Functions for computing descriptive statistics are discussed in “Descriptive Statistics”
In addition, there are functions for computing statistics for each column in a matrix.
vector xmeans = @cmean(xmat)
computes the mean for each column of XMAT and assigns the values to the vector XMEANS.
vector xmin = @cmin(xmat)
saves the column minimums in the vector XMIN. If, instead you wish to find the index of the minimum element for the column, you may use @cimin instead:
vector ximin = @cimin(xmat)
The column statistics are outlined in “Matrix Column Statistics Functions”.
Functions versus Commands
A function generally takes arguments, and always returns a result. Functions are easily identified by the initial “@” character in the function name.

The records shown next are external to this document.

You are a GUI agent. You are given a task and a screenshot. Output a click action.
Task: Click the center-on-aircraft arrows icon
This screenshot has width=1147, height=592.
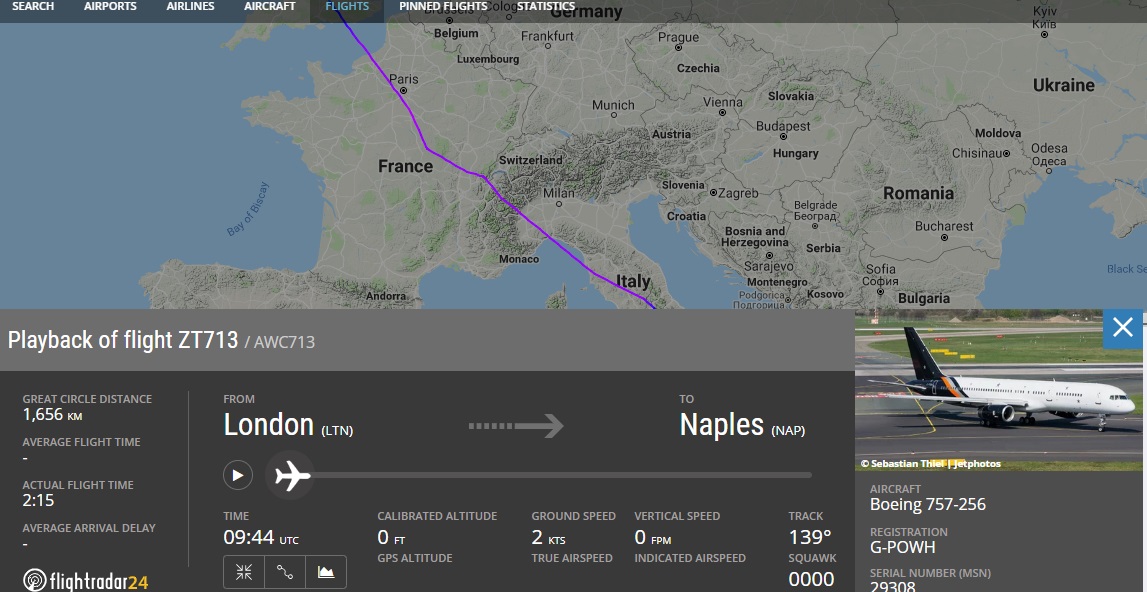pos(244,572)
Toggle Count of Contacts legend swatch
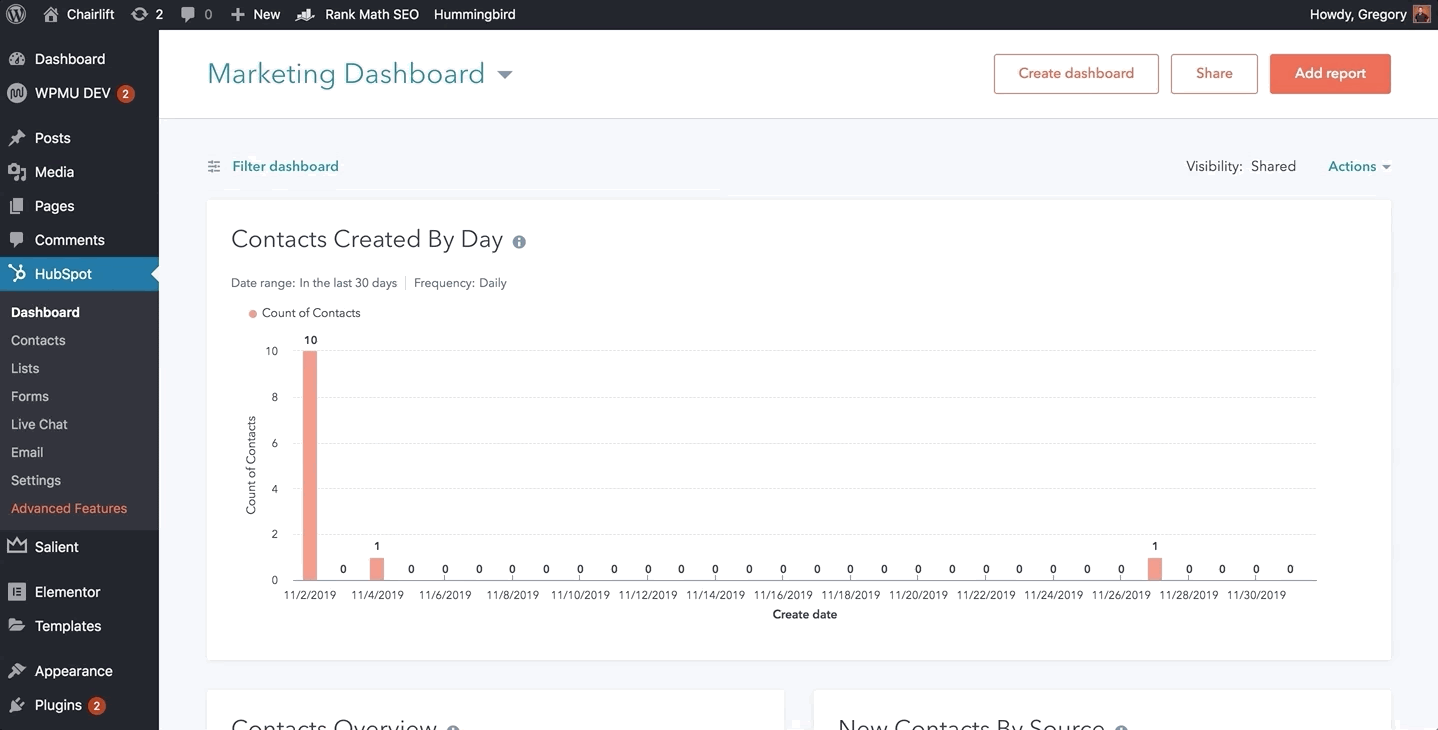 pos(253,314)
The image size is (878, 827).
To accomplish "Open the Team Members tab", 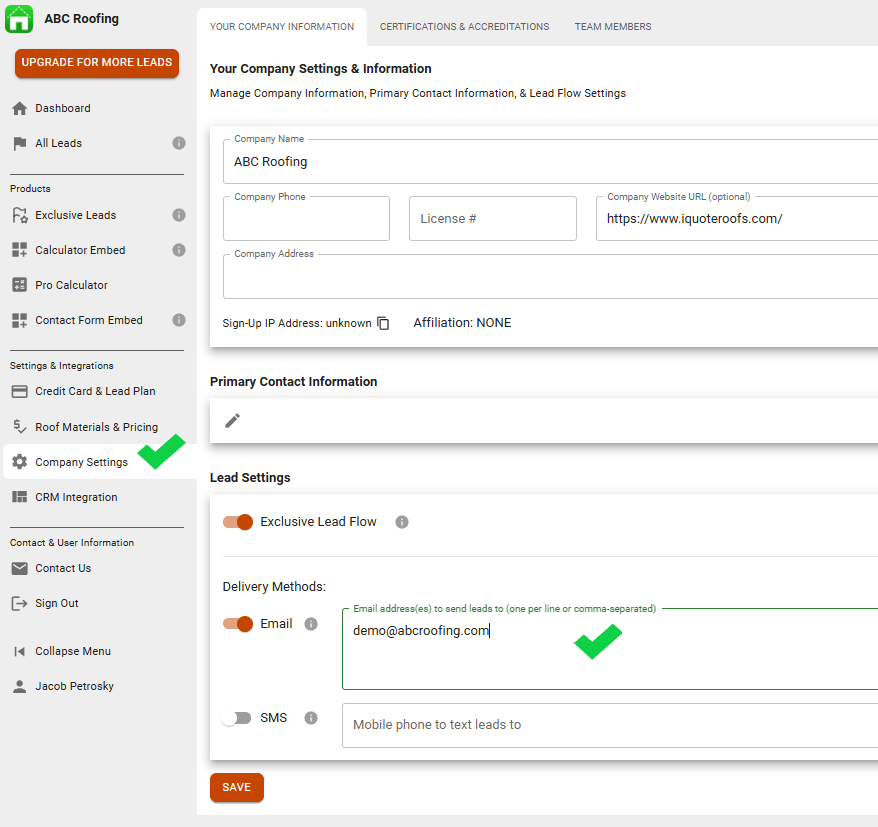I will (612, 27).
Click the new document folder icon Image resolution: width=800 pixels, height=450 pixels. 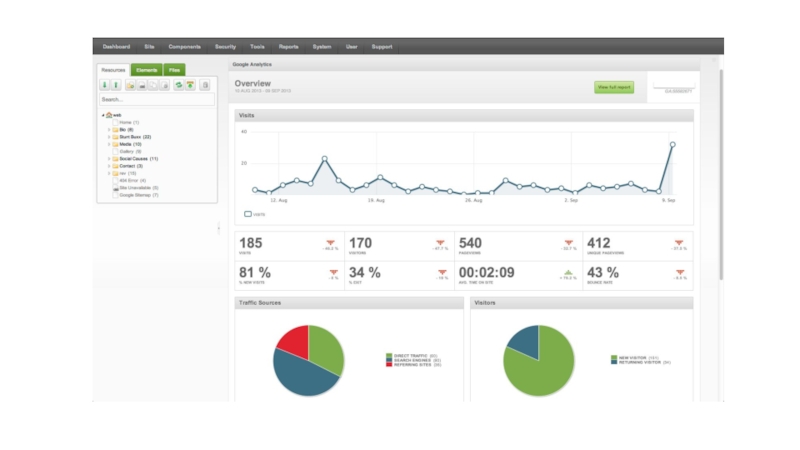pos(131,86)
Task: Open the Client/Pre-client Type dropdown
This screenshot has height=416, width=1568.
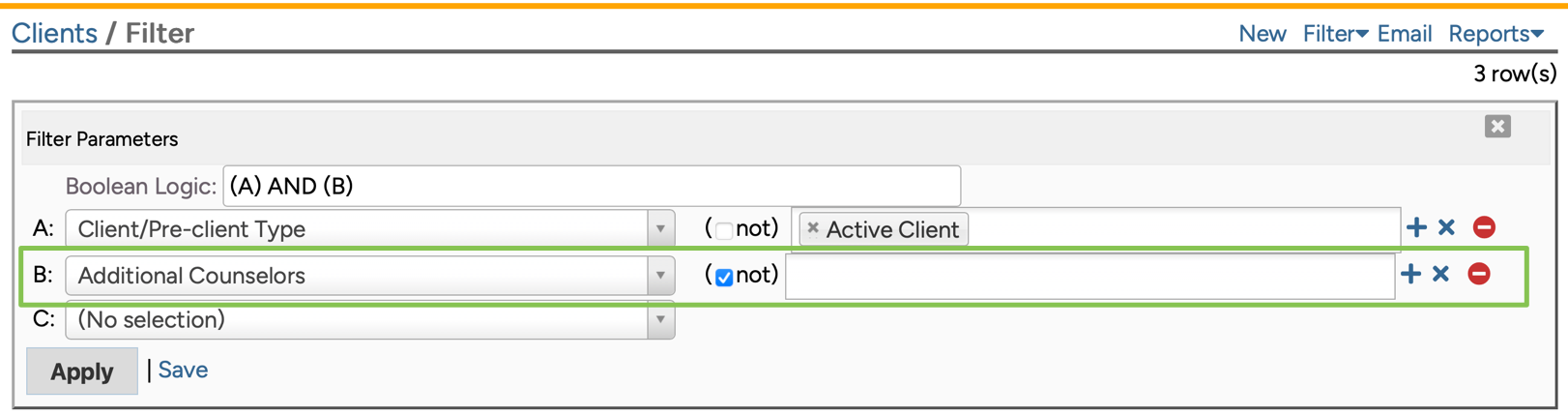Action: pyautogui.click(x=369, y=229)
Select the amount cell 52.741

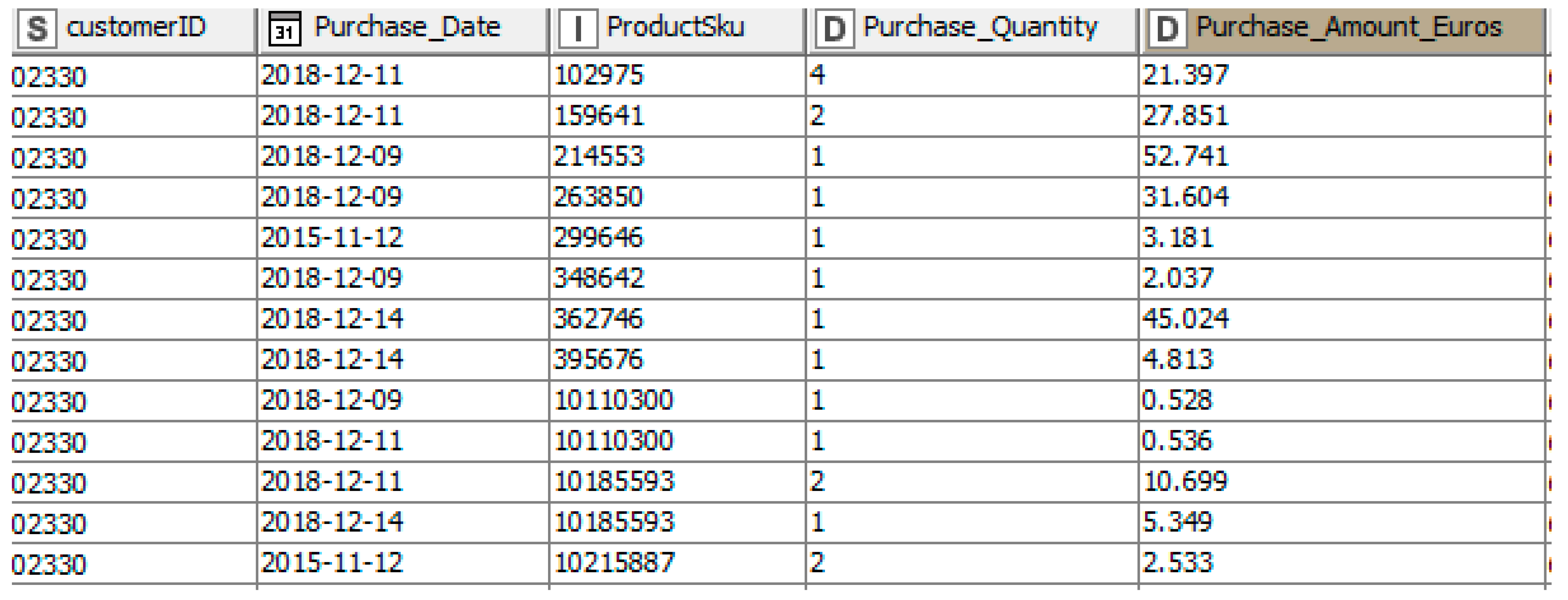pos(1186,156)
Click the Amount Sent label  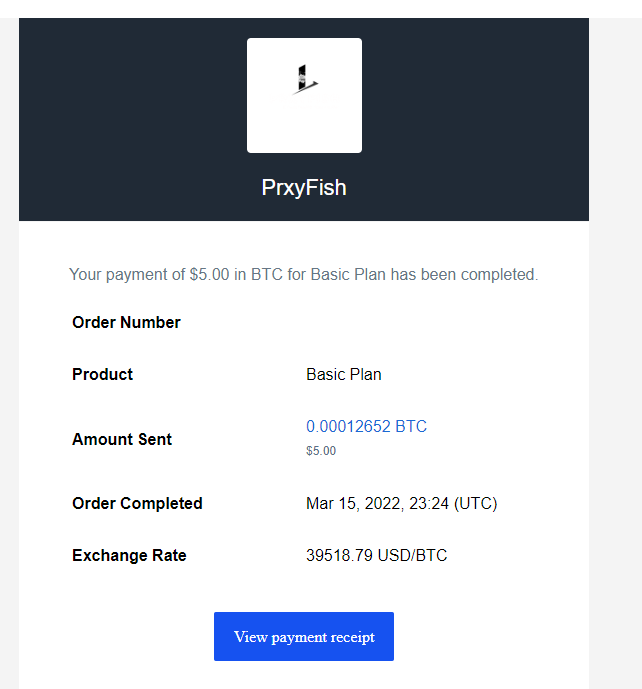pos(122,439)
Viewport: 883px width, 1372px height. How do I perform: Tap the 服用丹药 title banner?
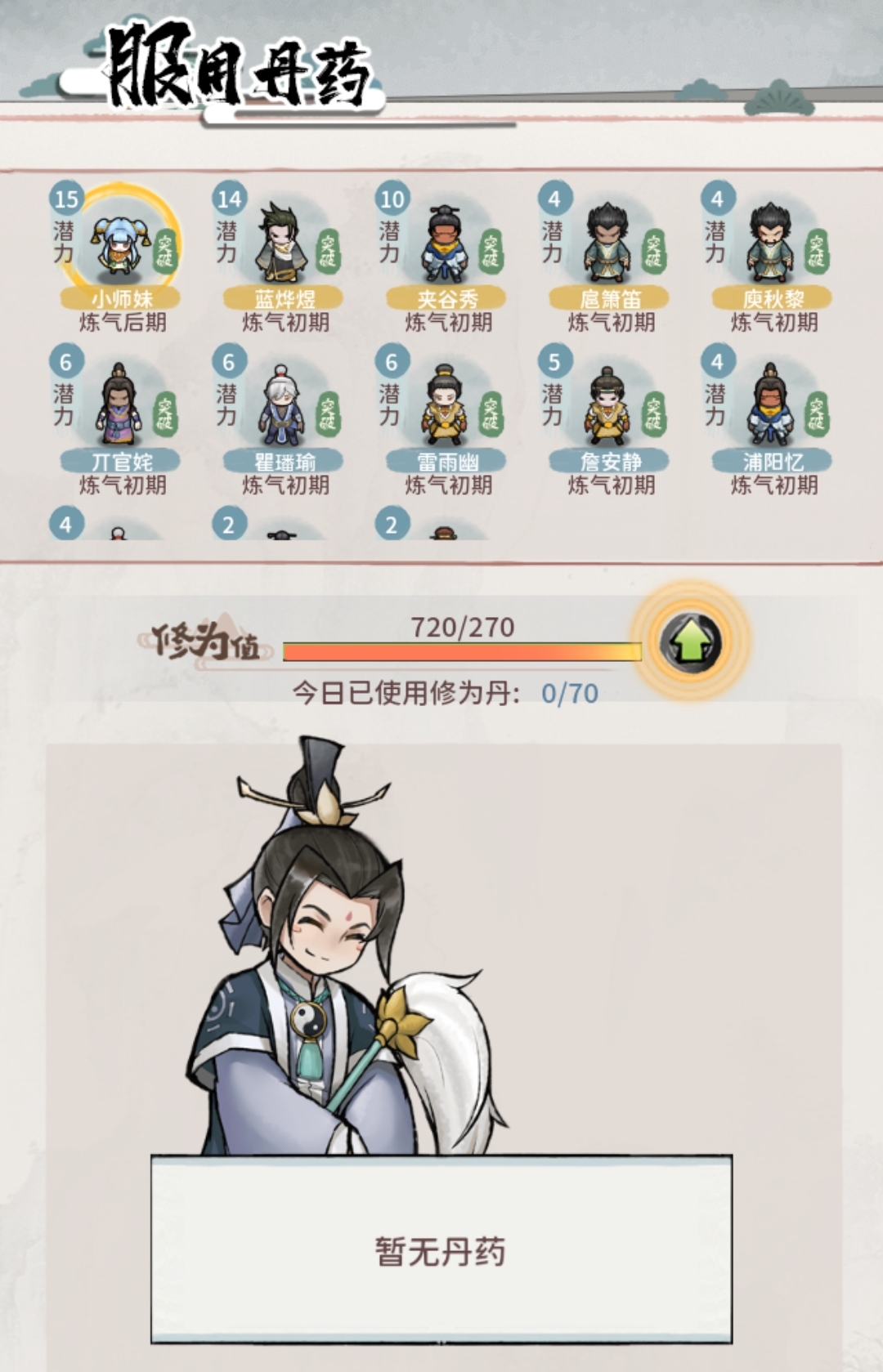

There are two basic ways that you can use a function. First, you may assign the result to an EViews object. This object may then be used in other EViews expressions, providing you with access to the result in subsequent calculations. For example:
matrix y = @transpose(x)
stores the transpose of matrix X in the matrix Y. Since Y is a standard EViews matrix, it may be used in all of the usual expressions.
Second, you may use a function as part of a matrix expression. Since the function result is used in-line, it will not be assigned to a named object, and will not be available for further use. For example, the command:
scalar z = vec1*@inverse(v1+v2)*@transpose(vec1)
uses the results of the @inverse and @transpose functions in forming the scalar expression assigned to Z. These function results will not be available for subsequent computations.
By contrast, a command takes object names and expressions as arguments, and operates on the named objects. Commands do not return a value.
Commands, which do not have a leading “@” character, must be issued alone on a line, and may not be used as part of a matrix expression. For example, to convert a series X to a vector V1, you would enter:
stom(x, v1)
Because the command does not return any values, it may not be used in a matrix expression.
NA Handling
As noted above, most of the methods of moving data from series and groups into matrix objects will automatically drop observations containing missing values. It is still possible, however, to encounter matrices which contain missing values.
For example, the automatic NA removal may be overridden using the stomna command. Additionally, some of the element operators may generate missing values as a result of standard matrix operations. For example, taking element-by-element logarithms of a matrix using @log will generate NAs for all cells containing nonpositive values.
EViews follows two simple rules for handling matrices that contain NAs. For all operators, commands, and functions (with the exception of the descriptive statistics functions), EViews works with the full matrix object, processing NAs as required. For descriptive statistic functions, EViews automatically drops NAs when performing the calculation. These rules imply the following:
Matrix operators will generate NAs where appropriate. Adding together two matrices that contain NAs will yield a matrix containing NAs in the corresponding cells. Multiplying two matrices will result in a matrix containing NAs in the appropriate rows and columns.
All matrix algebra functions and commands will generate NAs, since these operations are undefined. For example, the Cholesky factorization of a matrix that contains NAs will contain NAs.
All utility functions and commands will work as before, with NAs treated like any other value. Copying the contents of a vector into a matrix using colplace will place the contents, including NAs, into the target matrix.
All of the matrix element functions will propagate NAs when appropriate. Taking the absolute value of a matrix will yield a matrix containing absolute values for non-missing cells and NAs for cells that contain NAs.
The descriptive statistics functions are based upon the non-missing subset of the elements in the matrix. You can always find out how many values were used in the computations by using the @obs or the @nas functions.